### What the task requires
Reproduce the entries exactly as they appear below.

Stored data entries
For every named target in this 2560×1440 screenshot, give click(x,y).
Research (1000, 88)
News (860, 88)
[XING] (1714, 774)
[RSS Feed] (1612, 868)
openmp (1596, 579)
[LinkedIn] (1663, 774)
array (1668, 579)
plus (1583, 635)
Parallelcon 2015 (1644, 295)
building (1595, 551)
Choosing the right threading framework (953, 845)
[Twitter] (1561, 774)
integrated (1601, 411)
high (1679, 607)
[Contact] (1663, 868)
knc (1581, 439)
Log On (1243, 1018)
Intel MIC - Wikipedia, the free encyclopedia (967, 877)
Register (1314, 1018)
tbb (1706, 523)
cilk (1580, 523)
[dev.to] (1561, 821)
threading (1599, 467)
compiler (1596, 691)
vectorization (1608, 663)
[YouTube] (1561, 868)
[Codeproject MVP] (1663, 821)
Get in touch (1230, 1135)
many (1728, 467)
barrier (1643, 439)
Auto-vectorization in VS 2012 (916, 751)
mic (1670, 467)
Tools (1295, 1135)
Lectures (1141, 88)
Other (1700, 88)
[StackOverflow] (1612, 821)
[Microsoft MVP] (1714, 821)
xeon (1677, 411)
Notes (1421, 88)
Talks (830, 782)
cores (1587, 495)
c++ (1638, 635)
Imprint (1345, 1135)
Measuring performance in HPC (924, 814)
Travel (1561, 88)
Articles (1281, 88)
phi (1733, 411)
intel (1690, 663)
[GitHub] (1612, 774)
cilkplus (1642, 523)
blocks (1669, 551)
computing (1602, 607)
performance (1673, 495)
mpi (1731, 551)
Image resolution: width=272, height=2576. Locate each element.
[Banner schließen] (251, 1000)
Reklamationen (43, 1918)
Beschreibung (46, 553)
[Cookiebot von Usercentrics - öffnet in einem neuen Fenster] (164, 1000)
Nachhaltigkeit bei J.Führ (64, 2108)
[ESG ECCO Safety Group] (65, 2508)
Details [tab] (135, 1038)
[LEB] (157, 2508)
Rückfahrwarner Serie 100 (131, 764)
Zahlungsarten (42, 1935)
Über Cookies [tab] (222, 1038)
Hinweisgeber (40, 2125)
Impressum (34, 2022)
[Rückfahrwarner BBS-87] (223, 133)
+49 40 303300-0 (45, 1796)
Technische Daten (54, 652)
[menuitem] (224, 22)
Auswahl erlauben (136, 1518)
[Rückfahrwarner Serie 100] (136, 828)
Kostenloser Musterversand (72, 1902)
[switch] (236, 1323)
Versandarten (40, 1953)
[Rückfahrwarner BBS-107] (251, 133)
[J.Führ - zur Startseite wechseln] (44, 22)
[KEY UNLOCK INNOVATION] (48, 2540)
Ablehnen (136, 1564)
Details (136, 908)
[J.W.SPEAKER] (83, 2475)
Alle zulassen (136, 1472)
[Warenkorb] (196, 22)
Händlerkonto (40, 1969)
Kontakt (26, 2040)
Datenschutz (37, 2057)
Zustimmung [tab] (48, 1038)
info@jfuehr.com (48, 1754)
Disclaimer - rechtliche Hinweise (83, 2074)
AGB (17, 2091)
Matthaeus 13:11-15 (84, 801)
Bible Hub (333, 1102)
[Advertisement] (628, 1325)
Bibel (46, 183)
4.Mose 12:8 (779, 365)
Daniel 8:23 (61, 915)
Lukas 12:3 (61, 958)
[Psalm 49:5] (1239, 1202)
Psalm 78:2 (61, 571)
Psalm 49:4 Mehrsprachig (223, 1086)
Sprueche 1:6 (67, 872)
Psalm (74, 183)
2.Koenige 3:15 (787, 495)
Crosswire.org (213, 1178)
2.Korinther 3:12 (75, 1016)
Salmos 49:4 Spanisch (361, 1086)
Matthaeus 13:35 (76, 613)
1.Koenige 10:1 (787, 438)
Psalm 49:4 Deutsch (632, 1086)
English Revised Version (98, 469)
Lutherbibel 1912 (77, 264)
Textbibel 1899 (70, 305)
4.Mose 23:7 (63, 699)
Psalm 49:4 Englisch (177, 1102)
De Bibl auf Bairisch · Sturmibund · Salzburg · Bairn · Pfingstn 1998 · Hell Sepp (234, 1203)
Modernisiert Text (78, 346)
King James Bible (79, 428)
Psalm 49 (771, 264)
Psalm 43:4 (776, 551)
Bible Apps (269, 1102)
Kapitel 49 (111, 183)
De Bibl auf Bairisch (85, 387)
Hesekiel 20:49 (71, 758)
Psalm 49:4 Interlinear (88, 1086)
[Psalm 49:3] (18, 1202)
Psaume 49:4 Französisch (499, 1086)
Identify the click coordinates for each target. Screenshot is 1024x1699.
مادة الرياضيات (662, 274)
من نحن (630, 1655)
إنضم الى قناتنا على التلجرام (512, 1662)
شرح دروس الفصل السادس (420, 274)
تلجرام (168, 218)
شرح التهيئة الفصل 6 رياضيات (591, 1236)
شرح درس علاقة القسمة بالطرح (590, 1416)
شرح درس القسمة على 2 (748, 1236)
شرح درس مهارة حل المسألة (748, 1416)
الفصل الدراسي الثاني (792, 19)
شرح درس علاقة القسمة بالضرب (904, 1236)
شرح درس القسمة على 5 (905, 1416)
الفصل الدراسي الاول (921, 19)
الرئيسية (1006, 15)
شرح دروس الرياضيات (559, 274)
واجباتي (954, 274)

### Reply to the task
For every named target in this 2560×1440 screenshot, give click(x,y).
Research (1000, 88)
News (860, 88)
[XING] (1714, 774)
[RSS Feed] (1612, 868)
openmp (1596, 579)
[LinkedIn] (1663, 774)
array (1668, 579)
plus (1583, 635)
Parallelcon 2015 (1644, 295)
building (1595, 551)
Choosing the right threading framework (953, 845)
[Twitter] (1561, 774)
integrated (1601, 411)
high (1679, 607)
[Contact] (1663, 868)
knc (1581, 439)
Log On (1243, 1018)
Intel MIC - Wikipedia, the free encyclopedia (967, 877)
Register (1314, 1018)
tbb (1706, 523)
cilk (1580, 523)
[dev.to] (1561, 821)
threading (1599, 467)
compiler (1596, 691)
vectorization (1608, 663)
[YouTube] (1561, 868)
[Codeproject MVP] (1663, 821)
Get in touch (1230, 1135)
many (1728, 467)
barrier (1643, 439)
Auto-vectorization in VS 2012 (916, 751)
mic (1670, 467)
Tools (1295, 1135)
Lectures (1141, 88)
Other (1700, 88)
[StackOverflow] (1612, 821)
[Microsoft MVP] (1714, 821)
xeon (1677, 411)
Notes (1421, 88)
Talks (830, 782)
cores (1587, 495)
c++ (1638, 635)
Imprint (1345, 1135)
Measuring performance in HPC (924, 814)
Travel (1561, 88)
Articles (1281, 88)
phi (1733, 411)
intel (1690, 663)
[GitHub] (1612, 774)
cilkplus (1642, 523)
blocks (1669, 551)
computing (1602, 607)
performance (1673, 495)
mpi (1731, 551)
Image resolution: width=272, height=2576. Locate each element.
[Banner schließen] (251, 1000)
Reklamationen (43, 1918)
Beschreibung (46, 553)
[Cookiebot von Usercentrics - öffnet in einem neuen Fenster] (164, 1000)
Nachhaltigkeit bei J.Führ (64, 2108)
[ESG ECCO Safety Group] (65, 2508)
Details [tab] (135, 1038)
[LEB] (157, 2508)
Rückfahrwarner Serie 100 (131, 764)
Zahlungsarten (42, 1935)
Über Cookies [tab] (222, 1038)
Hinweisgeber (40, 2125)
Impressum (34, 2022)
[Rückfahrwarner BBS-87] (223, 133)
+49 40 303300-0 (45, 1796)
Technische Daten (54, 652)
[menuitem] (224, 22)
Auswahl erlauben (136, 1518)
[Rückfahrwarner Serie 100] (136, 828)
Kostenloser Musterversand (72, 1902)
[switch] (236, 1323)
Versandarten (40, 1953)
[Rückfahrwarner BBS-107] (251, 133)
[J.Führ - zur Startseite wechseln] (44, 22)
[KEY UNLOCK INNOVATION] (48, 2540)
Ablehnen (136, 1564)
Details (136, 908)
[J.W.SPEAKER] (83, 2475)
Alle zulassen (136, 1472)
[Warenkorb] (196, 22)
Händlerkonto (40, 1969)
Kontakt (26, 2040)
Datenschutz (37, 2057)
Zustimmung [tab] (48, 1038)
info@jfuehr.com (48, 1754)
Disclaimer - rechtliche Hinweise (83, 2074)
AGB (17, 2091)
Matthaeus 13:11-15 (84, 801)
Bible Hub (333, 1102)
[Advertisement] (628, 1325)
Bibel (46, 183)
4.Mose 12:8 (779, 365)
Daniel 8:23 (61, 915)
Lukas 12:3 (61, 958)
[Psalm 49:5] (1239, 1202)
Psalm 78:2 (61, 571)
Psalm 49:4 Mehrsprachig (223, 1086)
Sprueche 1:6 (67, 872)
Psalm (74, 183)
2.Koenige 3:15 (787, 495)
Crosswire.org (213, 1178)
2.Korinther 3:12 (75, 1016)
Salmos 49:4 Spanisch (361, 1086)
Matthaeus 13:35 (76, 613)
1.Koenige 10:1 (787, 438)
Psalm 49:4 Deutsch (632, 1086)
English Revised Version (98, 469)
Lutherbibel 1912 (77, 264)
Textbibel 1899 (70, 305)
4.Mose 23:7 (63, 699)
Psalm 49:4 Englisch (177, 1102)
De Bibl auf Bairisch · Sturmibund · Salzburg · Bairn · Pfingstn 1998 · Hell Sepp (234, 1203)
Modernisiert Text (78, 346)
King James Bible (79, 428)
Psalm 49 (771, 264)
Psalm 43:4 (776, 551)
Bible Apps (269, 1102)
Kapitel 49 (111, 183)
De Bibl auf Bairisch (85, 387)
Hesekiel 20:49 (71, 758)
Psalm 49:4 Interlinear (88, 1086)
[Psalm 49:3] (18, 1202)
Psaume 49:4 Französisch (499, 1086)
Identify the click coordinates for each target. Screenshot is 1024x1699.
مادة الرياضيات (662, 274)
من نحن (630, 1655)
إنضم الى قناتنا على التلجرام (512, 1662)
شرح دروس الفصل السادس (420, 274)
تلجرام (168, 218)
شرح التهيئة الفصل 6 رياضيات (591, 1236)
شرح درس علاقة القسمة بالطرح (590, 1416)
شرح درس القسمة على 2 (748, 1236)
شرح درس مهارة حل المسألة (748, 1416)
الفصل الدراسي الثاني (792, 19)
شرح درس علاقة القسمة بالضرب (904, 1236)
شرح درس القسمة على 5 (905, 1416)
الفصل الدراسي الاول (921, 19)
الرئيسية (1006, 15)
شرح دروس الرياضيات (559, 274)
واجباتي (954, 274)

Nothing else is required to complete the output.